### Text segment:
· · · · · · ·
I had seven sisters and three
brothers and I am the fourth youngest in the family.
Childhood and
Life on the Mission
We had good times and bad
times. We all had our chores to do and we used to set rabbit traps up
the river. A mob of us used to go and we enjoyed that. We would set
the traps at night and before school the next morning we’d run
the traps, ring the rabbit’s necks and skin the rabbits. We would
put the skins on a bow , the bent wire, and take tem to Pilliga. We’d
sell our skins in towns too. We would get about three shillings and
we would but lollies. That was our treat because we never used to get
anything like that.
We’d do the rabbiting
and the older boys and men would go hunting and they’d bring home
goannas, emus and kangaroos. I remember old Harry Doolan and young Peter
Doolan, a lot of people knew him in later years, they used to dig a
great big hole and make a big fir in it. They’d let the coals
burn down and nix the ashes with the coals and some leaves, then out
the emu in the hole. The feathers would burn off and then the emu cooks.
Then we would all have a great feast – kangaroo, goanna and porcupine
were our treats. We also used to go looking for crayfish and emu eggs.
On the mission there
was a building called the ‘ration station’. This is where
the people on the mission got their food. They were given flour, sugar
and of course you couldn’t get tea or butter without coupons.
We cooked dampers, Johnny cakes and fried scones.
School days
We had a mission school on
the mission station. There were about 15 or 16 children at the school
and we had a white teacher. She was a Constable. She was very nice and
she married a policeman at Pilliga, Harry Foster.
When I was 12 we moved to
Coonamble. we had a very old house in town. We all went to school in
Coonamble and I left when I was 15.
· · · · · · ·
### Recorded information:
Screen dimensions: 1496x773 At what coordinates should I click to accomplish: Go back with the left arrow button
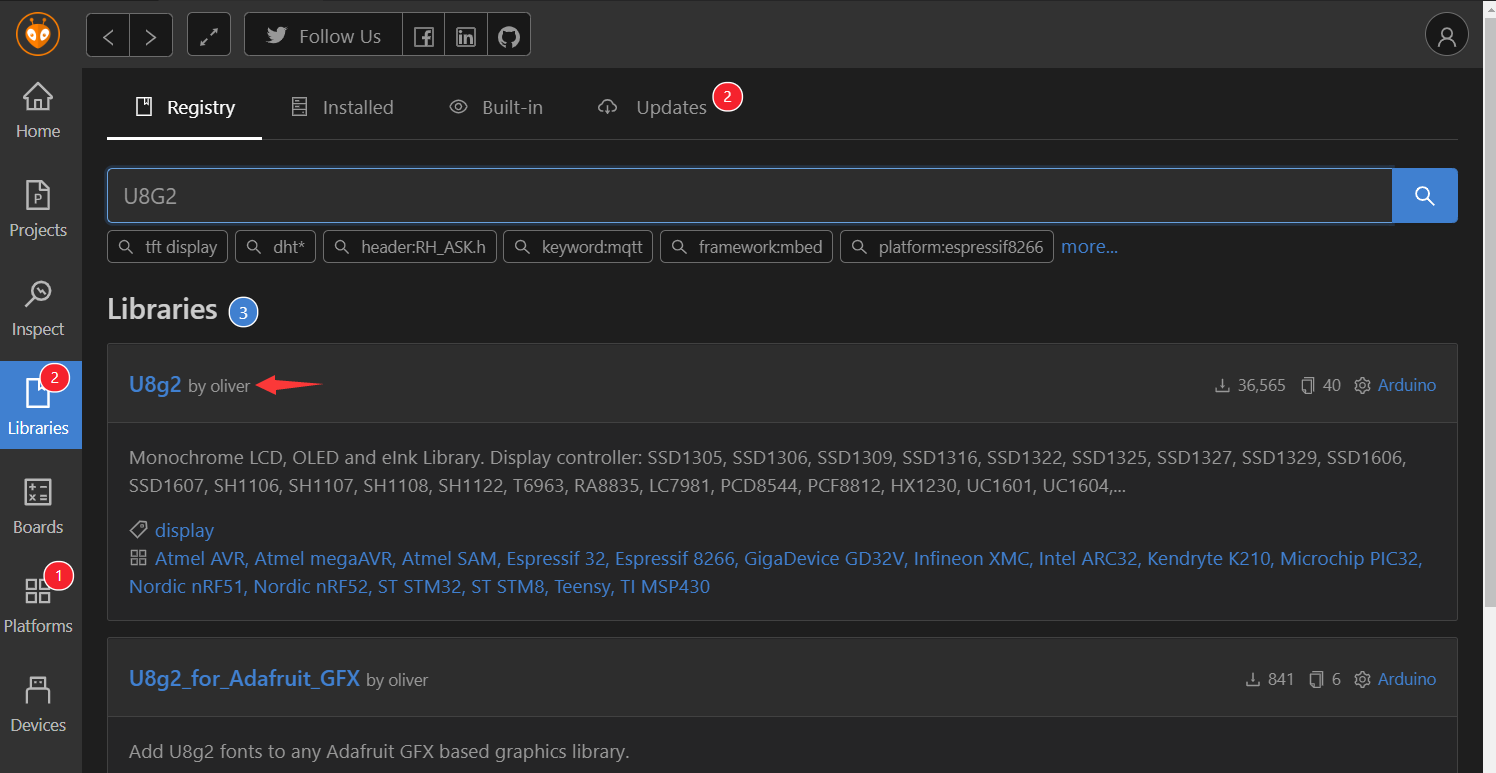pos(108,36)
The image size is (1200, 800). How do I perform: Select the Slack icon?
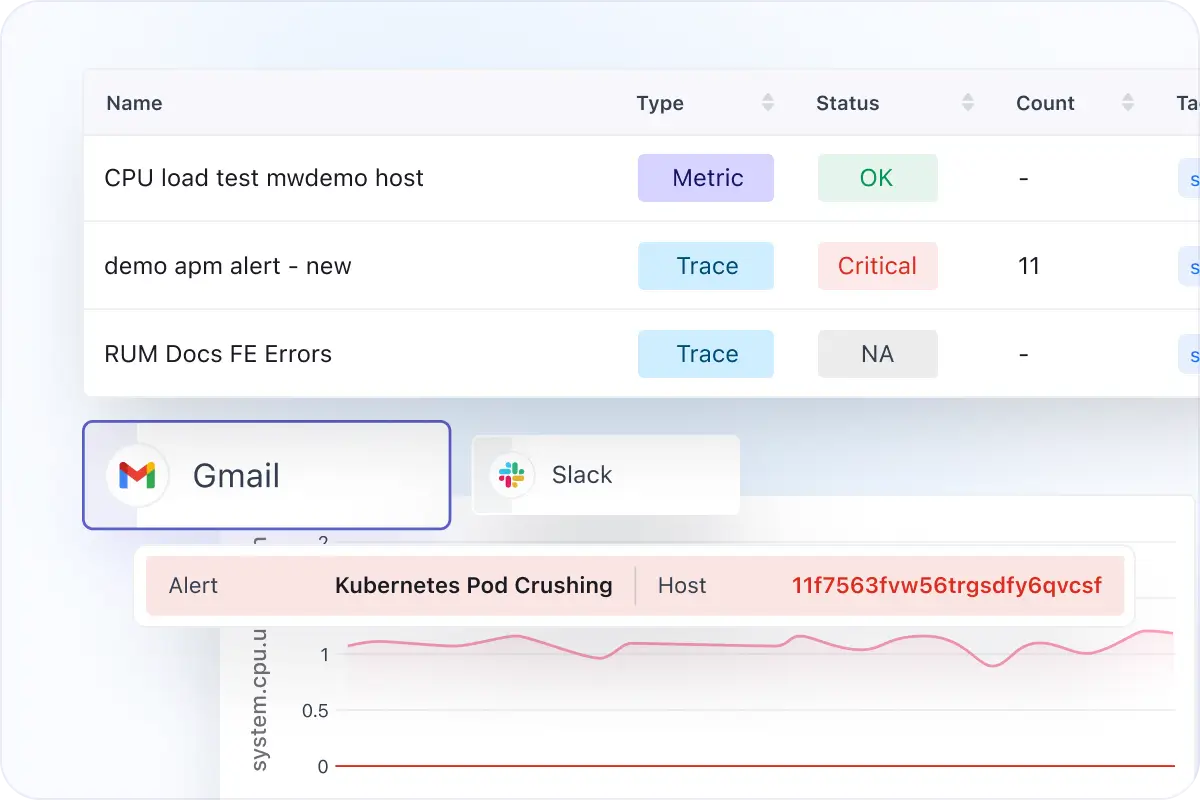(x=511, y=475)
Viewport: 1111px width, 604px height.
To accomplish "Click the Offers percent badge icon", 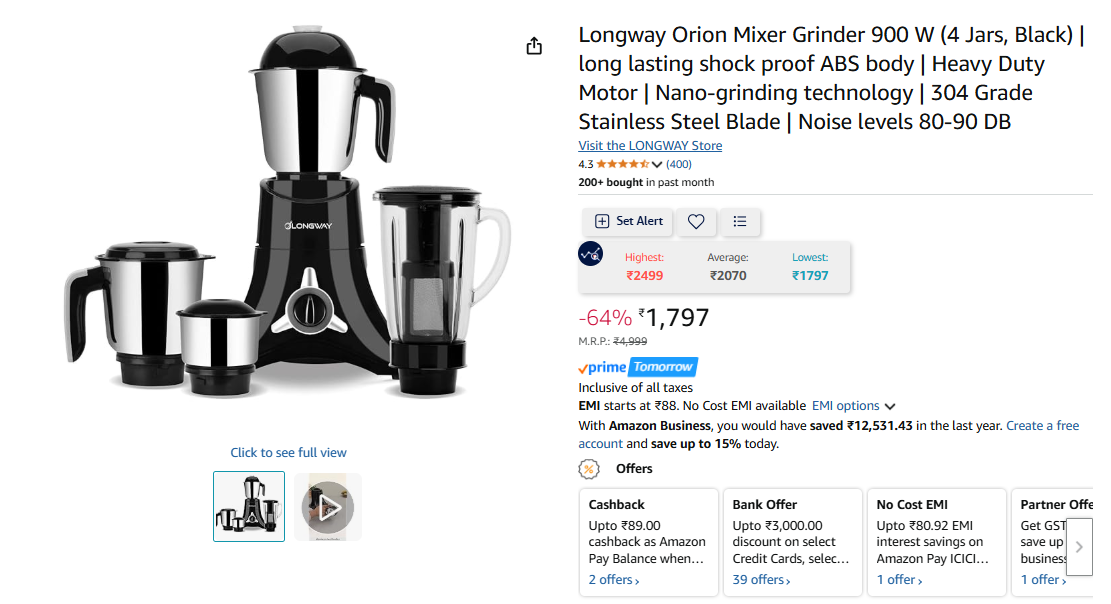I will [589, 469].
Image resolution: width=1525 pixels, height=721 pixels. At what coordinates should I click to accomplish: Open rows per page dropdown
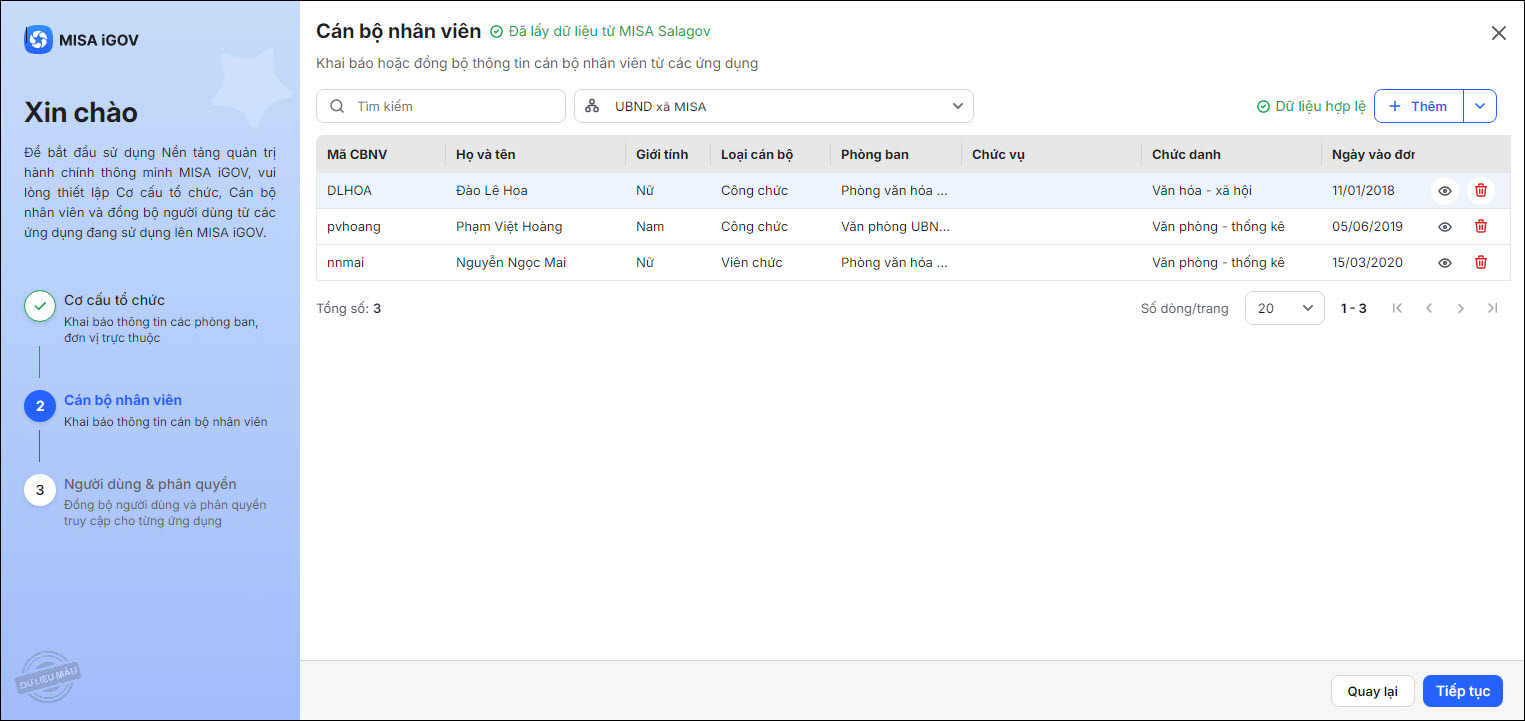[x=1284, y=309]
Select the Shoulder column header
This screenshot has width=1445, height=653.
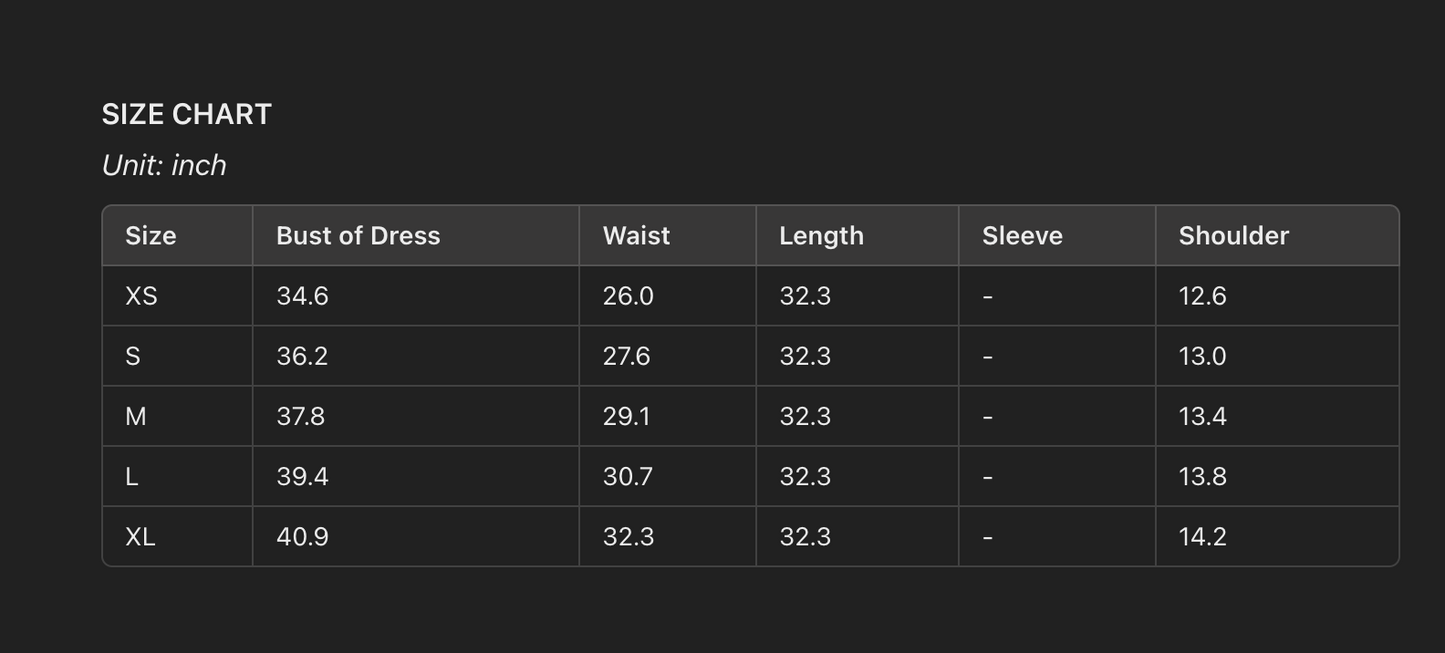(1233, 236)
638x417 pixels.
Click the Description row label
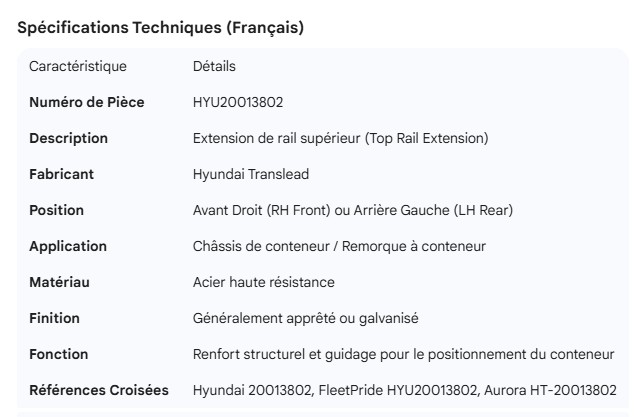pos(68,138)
· · · · · · ·
### What to work on:
#1 Please print the passage of the mission childhood recollection between "We cooked dampers, Johnny" and "when I was 15.", inclusive.
#2 Render this sentence from the mission childhood recollection in Spanish: "We also used to go looking for crayfish and emu eggs."

### Responses to the exercise:
#1
We cooked dampers, Johnny cakes and fried scones.
School days
We had a mission school on
the mission station. There were about 15 or 16 children at the school
and we had a white teacher. She was a Constable. She was very nice and
she married a policeman at Pilliga, Harry Foster.
When I was 12 we moved to
Coonamble. we had a very old house in town. We all went to school in
Coonamble and I left when I was 15.

#2 También solíamos ir a buscar cangrejos de río y huevos de emú.